• [Task requirements] Find the line holding "This screenshot has height=680, width=680." in the entries below. Give it again exactly, along with every line after it up to and including the line holding "Task: Tap the next page arrow".

══ Data in this exercise ══

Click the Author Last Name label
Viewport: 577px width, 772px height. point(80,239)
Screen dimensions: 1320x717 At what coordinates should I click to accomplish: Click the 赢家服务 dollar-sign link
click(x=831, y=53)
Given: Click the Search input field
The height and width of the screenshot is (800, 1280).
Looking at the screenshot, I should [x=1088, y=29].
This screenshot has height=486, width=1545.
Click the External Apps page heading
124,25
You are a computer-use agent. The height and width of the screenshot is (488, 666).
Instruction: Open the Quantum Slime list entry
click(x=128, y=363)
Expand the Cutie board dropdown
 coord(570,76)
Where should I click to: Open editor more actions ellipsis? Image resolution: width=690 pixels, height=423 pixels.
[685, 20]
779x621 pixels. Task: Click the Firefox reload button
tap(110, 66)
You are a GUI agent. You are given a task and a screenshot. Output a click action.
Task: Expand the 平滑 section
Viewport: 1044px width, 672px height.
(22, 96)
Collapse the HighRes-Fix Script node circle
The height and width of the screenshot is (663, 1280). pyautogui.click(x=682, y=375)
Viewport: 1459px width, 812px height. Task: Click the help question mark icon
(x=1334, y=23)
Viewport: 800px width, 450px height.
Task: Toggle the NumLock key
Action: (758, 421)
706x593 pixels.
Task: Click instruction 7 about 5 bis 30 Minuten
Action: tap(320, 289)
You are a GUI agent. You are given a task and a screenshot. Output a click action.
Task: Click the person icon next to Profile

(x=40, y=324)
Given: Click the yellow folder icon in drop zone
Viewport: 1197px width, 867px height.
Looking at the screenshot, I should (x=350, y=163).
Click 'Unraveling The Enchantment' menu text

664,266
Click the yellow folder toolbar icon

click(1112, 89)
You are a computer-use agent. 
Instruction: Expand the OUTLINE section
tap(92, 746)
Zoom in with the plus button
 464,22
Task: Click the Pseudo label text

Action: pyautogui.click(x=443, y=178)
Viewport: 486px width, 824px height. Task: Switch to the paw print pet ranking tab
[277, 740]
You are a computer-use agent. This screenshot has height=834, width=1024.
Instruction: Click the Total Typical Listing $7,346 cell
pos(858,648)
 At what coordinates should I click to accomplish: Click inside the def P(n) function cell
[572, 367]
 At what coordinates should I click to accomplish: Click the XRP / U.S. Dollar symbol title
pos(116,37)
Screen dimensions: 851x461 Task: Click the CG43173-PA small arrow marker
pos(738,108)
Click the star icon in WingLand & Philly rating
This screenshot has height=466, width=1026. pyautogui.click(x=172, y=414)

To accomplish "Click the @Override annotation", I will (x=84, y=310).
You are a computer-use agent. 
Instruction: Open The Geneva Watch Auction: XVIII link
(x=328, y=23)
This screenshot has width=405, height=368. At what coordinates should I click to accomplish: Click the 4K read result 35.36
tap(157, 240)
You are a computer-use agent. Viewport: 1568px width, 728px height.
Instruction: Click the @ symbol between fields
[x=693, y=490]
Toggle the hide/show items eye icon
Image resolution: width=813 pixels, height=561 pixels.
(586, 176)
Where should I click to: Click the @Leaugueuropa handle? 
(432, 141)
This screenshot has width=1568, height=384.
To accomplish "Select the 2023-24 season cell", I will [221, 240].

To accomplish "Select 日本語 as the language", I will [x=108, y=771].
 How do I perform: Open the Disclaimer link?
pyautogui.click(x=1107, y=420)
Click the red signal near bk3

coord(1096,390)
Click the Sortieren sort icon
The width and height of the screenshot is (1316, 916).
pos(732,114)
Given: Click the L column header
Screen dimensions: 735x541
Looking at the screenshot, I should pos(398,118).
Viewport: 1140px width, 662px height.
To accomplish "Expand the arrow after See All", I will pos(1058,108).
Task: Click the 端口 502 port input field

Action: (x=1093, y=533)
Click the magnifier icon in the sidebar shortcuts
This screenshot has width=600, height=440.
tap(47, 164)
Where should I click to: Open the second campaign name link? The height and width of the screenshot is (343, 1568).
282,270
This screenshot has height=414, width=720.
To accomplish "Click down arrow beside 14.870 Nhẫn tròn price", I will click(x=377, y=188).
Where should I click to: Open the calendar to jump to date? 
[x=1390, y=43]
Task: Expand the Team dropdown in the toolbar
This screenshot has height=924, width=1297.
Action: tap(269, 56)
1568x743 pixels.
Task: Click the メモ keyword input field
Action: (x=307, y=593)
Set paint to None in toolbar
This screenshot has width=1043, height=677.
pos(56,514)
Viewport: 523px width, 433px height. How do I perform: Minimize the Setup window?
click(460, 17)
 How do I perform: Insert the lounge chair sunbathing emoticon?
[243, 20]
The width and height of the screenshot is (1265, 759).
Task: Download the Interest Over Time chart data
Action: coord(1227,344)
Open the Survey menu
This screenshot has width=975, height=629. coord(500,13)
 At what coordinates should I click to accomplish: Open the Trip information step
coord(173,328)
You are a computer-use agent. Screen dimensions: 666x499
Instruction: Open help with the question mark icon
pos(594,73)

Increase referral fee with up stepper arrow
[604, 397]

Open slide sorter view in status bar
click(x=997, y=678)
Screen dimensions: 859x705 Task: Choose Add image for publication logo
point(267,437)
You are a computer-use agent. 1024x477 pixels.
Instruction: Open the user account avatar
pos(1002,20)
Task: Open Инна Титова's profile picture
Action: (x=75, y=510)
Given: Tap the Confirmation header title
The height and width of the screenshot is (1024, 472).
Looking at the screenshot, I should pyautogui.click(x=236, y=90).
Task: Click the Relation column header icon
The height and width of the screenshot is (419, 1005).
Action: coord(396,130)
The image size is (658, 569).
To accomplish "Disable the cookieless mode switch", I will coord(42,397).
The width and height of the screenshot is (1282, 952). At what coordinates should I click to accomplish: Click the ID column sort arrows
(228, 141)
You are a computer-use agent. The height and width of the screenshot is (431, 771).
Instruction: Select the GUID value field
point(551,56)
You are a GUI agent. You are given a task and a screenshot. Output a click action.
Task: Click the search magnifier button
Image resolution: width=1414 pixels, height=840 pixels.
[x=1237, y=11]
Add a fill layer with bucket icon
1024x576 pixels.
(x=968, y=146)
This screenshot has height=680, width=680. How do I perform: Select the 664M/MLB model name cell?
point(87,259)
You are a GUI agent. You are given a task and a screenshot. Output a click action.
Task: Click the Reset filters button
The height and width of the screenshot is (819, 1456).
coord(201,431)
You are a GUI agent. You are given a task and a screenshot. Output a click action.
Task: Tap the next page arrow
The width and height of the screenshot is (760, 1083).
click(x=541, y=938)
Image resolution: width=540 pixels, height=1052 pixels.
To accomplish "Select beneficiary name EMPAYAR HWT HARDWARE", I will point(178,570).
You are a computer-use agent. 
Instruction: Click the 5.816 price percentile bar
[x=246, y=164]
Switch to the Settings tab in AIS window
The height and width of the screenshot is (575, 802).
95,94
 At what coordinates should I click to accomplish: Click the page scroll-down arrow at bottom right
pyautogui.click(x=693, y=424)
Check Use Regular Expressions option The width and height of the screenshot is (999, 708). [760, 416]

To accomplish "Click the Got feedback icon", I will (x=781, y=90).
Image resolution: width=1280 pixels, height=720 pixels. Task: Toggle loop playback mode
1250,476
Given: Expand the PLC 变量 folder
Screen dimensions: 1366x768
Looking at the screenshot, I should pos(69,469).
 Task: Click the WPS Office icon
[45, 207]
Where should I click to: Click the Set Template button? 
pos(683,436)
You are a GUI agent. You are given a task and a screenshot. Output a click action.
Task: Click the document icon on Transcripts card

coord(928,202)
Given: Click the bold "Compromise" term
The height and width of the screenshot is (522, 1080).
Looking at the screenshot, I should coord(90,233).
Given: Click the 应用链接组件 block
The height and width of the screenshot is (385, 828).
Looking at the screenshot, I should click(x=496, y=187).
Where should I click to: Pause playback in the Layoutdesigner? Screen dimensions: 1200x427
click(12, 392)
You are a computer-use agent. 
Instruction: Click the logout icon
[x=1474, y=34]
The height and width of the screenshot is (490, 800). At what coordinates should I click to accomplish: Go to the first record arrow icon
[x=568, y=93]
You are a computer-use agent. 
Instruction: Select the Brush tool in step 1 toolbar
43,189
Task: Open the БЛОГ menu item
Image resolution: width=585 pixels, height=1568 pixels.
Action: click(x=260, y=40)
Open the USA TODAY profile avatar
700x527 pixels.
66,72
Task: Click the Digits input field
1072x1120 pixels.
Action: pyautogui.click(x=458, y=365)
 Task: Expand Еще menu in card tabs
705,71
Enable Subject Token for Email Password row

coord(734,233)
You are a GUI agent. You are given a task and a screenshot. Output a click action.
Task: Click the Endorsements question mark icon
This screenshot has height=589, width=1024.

═══

• [Your solution]
This screenshot has height=680, width=680. How do I perform: Select the 664M/MLB model name cell?
point(87,259)
You are a GUI agent. You are given a task and a screenshot. Output a click action.
Task: Click the Reset filters button
The height and width of the screenshot is (819, 1456).
coord(201,431)
You are a GUI agent. You are given a task and a screenshot. Output a click action.
Task: Tap the next page arrow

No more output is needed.